Upon consideration of the pleadings,
Immediate relatives of United States citizens, including spouses, receive certain preferential treatment under U.S. immigration law. See, e.g., 8 U.S.C. § 1151(b)(2)(A)(i) (stating that the immigration of immediate relatives is not subject to numerical limitations); Pl.'s Compl.
Plaintiff alleges that the Secretary of Homeland Security has delegated responsibility for deciding whether a petitioner has proven that he poses "no risk" under the AWA to Department of Homeland Security ("DHS") line officers, whose adverse decisions on this issue are not subject to oversight or appeal. Compl. ¶ 5. Plaintiff further alleges that the DHS requires its line officers to require the petitioning U.S. citizen to establish that they pose no risk "beyond a reasonable doubt." Id.
Plaintiff Douglas Bourdon, an American citizen and resident of Stuart, Florida, alleges that Defendant DHS has wrongfully refused him the opportunity to petition for recognition of his spousal relationship with his wife, Ms. Thi Thuan Tran. Id. ¶¶ 1, 11. Ms. Tran is a citizen of Vietnam. Id. ¶ 31. Plaintiff and Ms. Tran were married on May 24, 2008, and on June 18, 2008 Plaintiff submitted a petition requesting that the government recognize Ms. Tran as his immediate relative. Id. ¶¶ 31-32. On January 15, 2009, Plaintiff and Ms. Tran appeared for an interview regarding that petition. Id. ¶ 32. Plaintiff alleges that at that interview he was informed that he would be prevented from petitioning for recognition of his spouse pursuant to the AWA because Plaintiff had previously been convicted of a "specified offense against a minor" — the possession of child pornography — unless Plaintiff was able to satisfy the AWA's "no risk" exception. Id.
The USCIS then issued Plaintiff a Request for Evidence ("RFE") regarding Plaintiff's child pornography offense and rehabilitation.
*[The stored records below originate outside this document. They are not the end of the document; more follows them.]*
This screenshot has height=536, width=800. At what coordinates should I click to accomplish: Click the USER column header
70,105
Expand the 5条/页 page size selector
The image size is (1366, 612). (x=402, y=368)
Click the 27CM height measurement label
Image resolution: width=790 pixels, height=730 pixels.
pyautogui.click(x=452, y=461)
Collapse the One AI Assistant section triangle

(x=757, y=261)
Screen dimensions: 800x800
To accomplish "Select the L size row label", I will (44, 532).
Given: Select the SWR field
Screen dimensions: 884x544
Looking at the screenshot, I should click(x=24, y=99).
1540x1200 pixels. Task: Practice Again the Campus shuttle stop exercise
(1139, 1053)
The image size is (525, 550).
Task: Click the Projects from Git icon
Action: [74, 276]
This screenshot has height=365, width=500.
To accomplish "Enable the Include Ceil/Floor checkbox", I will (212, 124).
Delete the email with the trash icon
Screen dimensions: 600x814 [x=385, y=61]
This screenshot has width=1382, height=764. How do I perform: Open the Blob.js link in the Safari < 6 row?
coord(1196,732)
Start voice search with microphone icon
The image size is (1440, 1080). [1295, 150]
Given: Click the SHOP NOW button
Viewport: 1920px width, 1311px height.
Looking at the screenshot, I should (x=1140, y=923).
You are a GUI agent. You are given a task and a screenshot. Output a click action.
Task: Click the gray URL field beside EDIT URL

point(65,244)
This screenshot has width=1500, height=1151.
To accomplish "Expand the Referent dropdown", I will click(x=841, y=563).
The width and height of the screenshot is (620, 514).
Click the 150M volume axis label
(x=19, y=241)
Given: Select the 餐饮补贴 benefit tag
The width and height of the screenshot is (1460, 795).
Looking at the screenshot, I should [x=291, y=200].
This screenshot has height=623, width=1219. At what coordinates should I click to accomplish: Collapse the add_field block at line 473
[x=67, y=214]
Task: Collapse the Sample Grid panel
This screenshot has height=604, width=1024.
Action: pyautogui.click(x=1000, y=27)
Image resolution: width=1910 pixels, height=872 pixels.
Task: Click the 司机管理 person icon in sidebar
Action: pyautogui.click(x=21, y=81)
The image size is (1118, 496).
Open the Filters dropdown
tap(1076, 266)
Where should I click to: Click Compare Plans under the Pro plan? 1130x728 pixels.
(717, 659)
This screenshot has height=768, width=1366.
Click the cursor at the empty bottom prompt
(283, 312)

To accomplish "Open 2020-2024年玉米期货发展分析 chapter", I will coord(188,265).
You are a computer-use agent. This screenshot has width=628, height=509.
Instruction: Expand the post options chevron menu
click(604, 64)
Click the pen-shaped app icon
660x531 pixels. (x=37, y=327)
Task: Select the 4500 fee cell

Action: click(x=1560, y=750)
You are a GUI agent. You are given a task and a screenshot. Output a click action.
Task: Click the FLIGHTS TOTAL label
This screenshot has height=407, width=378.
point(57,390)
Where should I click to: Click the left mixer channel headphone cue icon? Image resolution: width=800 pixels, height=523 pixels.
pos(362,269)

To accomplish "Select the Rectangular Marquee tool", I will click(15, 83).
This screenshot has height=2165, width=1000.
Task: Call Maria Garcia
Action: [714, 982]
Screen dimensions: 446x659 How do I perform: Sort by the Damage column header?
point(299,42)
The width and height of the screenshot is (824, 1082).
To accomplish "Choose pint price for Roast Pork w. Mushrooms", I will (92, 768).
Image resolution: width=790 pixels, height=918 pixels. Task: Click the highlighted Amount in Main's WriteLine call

Id. ¶ 33. Plaintiff responded to the RFE, providing an affidavit from Ms. Tran and reports from a social worker and forensic examiner. Id. ¶¶ 33-34. Despite this evidence, the USCIS West Palm Beach Field Office denied Plaintiff's petition on December 4, 2009 based on his child pornography conviction. Id. ¶ 35. That office determined that Plaintiff had not demonstrated "beyond a reasonable doubt" that he posed no risk to Ms. Tran. Id.
Plaintiff appealed that decision to the Board of Immigration Appeals ("BIA") on January 7, 2010. Id. ¶ 36. The BIA subsequently remanded the petition to the USCIS West Palm Beach Field Office for further development of the record and additional briefing. Id.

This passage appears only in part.